The next round of consultations based on this slate of two candidates, where each member would be asked about its preference, would begin on May 1 and will continue through May 7.

The EU has been accused of subverting the process by having given five preferences instead of four ( accepted by the selection Troika in the first round), effectively eliminating African candidates in the first round and Kenya has questioned the neutrality of the selection process. It gave its preference as a bloc and not 27 individual states.

According to Bashir, in the second round each member was asked to provide not more than two preferences. Out of 159 members, 158 gave their preferences thus one member did not express his preferences. Could it be Kenya, which did not participate in the informal HOD meeting on the selection thereafter?

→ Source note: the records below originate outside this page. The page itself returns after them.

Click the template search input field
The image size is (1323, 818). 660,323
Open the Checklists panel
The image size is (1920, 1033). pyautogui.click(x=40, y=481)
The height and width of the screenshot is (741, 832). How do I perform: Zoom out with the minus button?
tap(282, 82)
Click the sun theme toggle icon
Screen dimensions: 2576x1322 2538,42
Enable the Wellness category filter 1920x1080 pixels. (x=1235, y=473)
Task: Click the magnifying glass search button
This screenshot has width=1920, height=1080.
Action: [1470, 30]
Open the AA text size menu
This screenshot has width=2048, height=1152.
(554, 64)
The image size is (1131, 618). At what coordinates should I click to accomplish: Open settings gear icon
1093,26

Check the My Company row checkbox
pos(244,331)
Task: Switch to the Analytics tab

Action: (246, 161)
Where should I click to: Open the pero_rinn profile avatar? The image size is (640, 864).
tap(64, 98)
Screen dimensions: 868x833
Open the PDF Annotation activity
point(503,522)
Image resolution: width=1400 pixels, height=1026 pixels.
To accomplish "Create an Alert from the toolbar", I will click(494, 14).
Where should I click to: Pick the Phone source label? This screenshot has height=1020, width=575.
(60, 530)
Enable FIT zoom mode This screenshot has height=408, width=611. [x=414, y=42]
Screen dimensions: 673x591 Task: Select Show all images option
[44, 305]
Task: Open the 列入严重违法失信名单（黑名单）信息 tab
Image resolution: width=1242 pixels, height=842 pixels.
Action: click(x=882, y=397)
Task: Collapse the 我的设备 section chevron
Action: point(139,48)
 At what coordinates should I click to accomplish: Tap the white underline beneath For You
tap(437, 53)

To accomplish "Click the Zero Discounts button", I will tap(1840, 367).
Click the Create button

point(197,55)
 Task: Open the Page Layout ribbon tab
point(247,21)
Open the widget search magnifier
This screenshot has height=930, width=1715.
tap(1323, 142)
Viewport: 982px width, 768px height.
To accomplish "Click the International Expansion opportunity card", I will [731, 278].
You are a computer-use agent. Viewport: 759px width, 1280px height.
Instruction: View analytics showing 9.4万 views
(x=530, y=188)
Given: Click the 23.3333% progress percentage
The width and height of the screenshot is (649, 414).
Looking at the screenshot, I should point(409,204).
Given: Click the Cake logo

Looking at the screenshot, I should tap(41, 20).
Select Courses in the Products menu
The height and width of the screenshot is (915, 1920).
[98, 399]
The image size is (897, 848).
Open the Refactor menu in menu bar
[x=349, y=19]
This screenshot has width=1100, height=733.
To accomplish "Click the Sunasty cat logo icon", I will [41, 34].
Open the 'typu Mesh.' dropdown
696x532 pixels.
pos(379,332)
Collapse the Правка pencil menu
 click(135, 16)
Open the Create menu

After both the African (Ghana and Kenya) candidates were eliminated in the first round of consultations, Kenya refused to withdraw its candidate of Amina Mohammed, the current assistant general of UNEP and former ambassador to the WTO, who remains in the race. Kenya formally communicated to the General Council on April 17 that the first round of consultations in the selection process for the next DG was ?grossly flawed? and eroded the credibility of the entire process after Mohammed was eliminated in the first round.

Kenya has warned that it will refuse to retain is right not to join the consensus ?until, it is satisfied that the next stages of the selection process have adhered strictly to the rules?.